An initial screen of natural agonists for their ability to enhance macrophage resistance to F. tularensis infection was conducted. RAW264.7 cells, a murine macrophage-like cell line , were treated overnight prior to F. tularensis LVS infection. LPS (E. coli 055, B5) was also included in our screen as a positive control for macrophage activation. Both intracellular bacterial burden and NO2 accumulation were measured (Figure 1). While amphotericin B (Amp B), Apple Polyphenol (APP; ), LPS, Acai PS, and Yamoa polysaccharides (Yamoa PS ) all enhanced nitric oxide (NO) production by RAW264.7 cells (Figure 1B), only LPS, Acai PS, and Yamoa PS significantly enhanced macrophage resistance to F. tularensis LVS (Figure 1A) at the indicated doses. Preliminary in vivo experiments indicated that only Acai PS was able to provide protection against pulmonary LVS challenge (data not shown). Yamoa PS previously was shown to induce strong reactivity to the Limulus Amebocyte Lysate (LAL) assay  and therefore was eliminated from further study. However, Acai PS has low amounts of endotoxin reactivity as measured by LAL assay, and its immunomodulatory effects are resistant to polymyxin B treatment ; therefore, it was selected for further evaluation.
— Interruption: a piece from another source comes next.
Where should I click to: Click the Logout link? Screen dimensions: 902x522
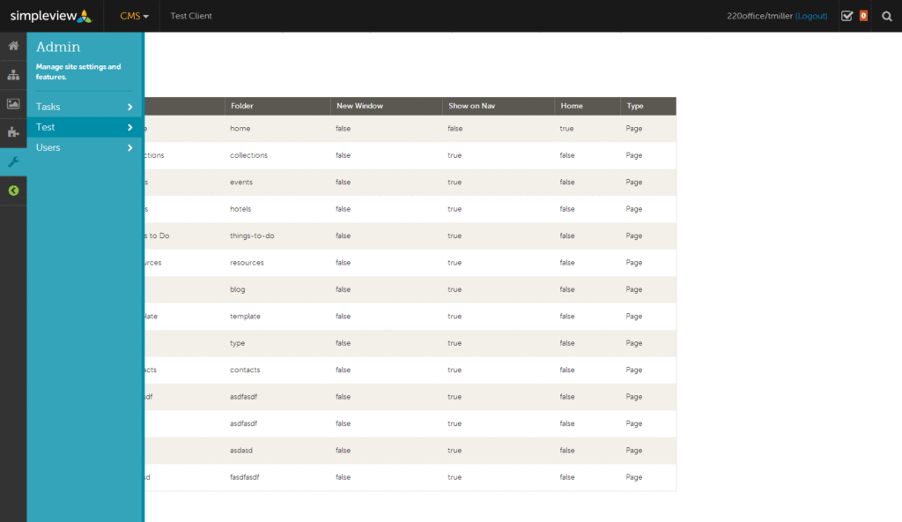click(x=811, y=16)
To assess the immunomodulatory effects upon surface activation molecule expression by Acai PS treatment, RAW264.7 cells (originally derived from BALB/c mice) were treated with varying doses of Acai PS overnight prior to mock- or LVS- (Multiplicity of Infection [MOI]~300) infection. RAW264.7 macrophages were then cultured for an additional 20 h prior to assessment of changes in surface activation molecule expression by flow cytometry, and cytokine and NO production were also measured in cell culture supernatants. Acai PS alone markedly stimulated CD40, CD80, and CD86 (Table S1). Subsequent LVS infection, Acai PS enhanced surface expression of CD11b, CD40, CD80, CD86, TLR2, and MHC class II in a dose-dependent fashion, while TLR4 expression was downregulated in both mock- and LVS- infected macrophages (Table S1). Acai PS also enhanced generation of NO, TNF-α, and IL-6 in a dose-dependent manner by RAW264.7 cells (Table S2) and also induced trace amounts of IL-1β and IL-12p40 (<300 pg/ml, data not shown).
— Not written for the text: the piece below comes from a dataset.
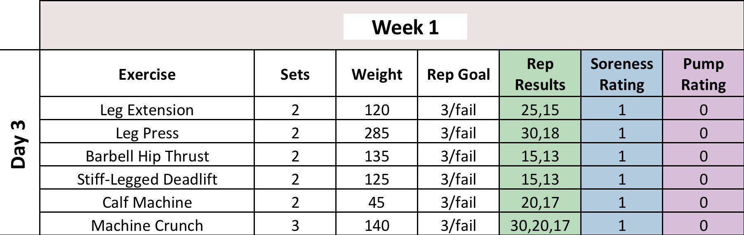Click the Calf Machine weight 45 cell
To investigate the mechanism by which Acai PS enhances RAW264.7 cell resistance to F. tularensis infection, RAW264.7 cells and BMDMs derived from BALB/c mice were treated with varying amounts of Acai PS before infection with F. tularensis SchuS4. Pretreatment of RAW264.7 cells with as little as 10 µg/ml of Acai PS reduced SchuS4 replication, while the greatest protection was obtained using a 100 µg/ml dose (Table 1). Although the addition of 400 µM NG-Methyl-L-arginine (L-NMA), an inhibitor of NO production , did not totally abrogate NO production by RAW264.7 cells prestimulated with 100 µg/ml Acai PS (Table 2), L-NMA treatment did significantly diminish Acai PS-mediated resistance to F. tularensis SchuS4, while having no effect on unstimulated cells (Table 1); similar results were obtained using F. tularensis LVS (Figure S1). While Acai PS reduced intracellular replication of F. tularensis SchuS4 in RAW264.7 cells in an NO-dependent manner, Acai PS did not induce NO or enhance the clearance of F. tularensis SchuS4 from murine BMDMs (Table 1), which highlights the limitations of using cell lines as surrogates for primary cells. However, pretreatment of BMDMs with Acai PS did enhance phagocytosis of F. tularensis SchuS4 (Table 1). In addition, while infection of macrophages with strains of Francisella that do not cause disease in humans, such as F. novicida, results in rapid activation of the inflammasome and cell death , we did not find type A F. tularensis infection, or Acai PS to induce robust cytotoxicity of murine BMDMs or primary human macrophages at 20 h post-infection under the conditions tested (Table S3). This is in concordance with other studies that show type A F. tularensis does not vigorously activate the inflammasome in human dendritic cells .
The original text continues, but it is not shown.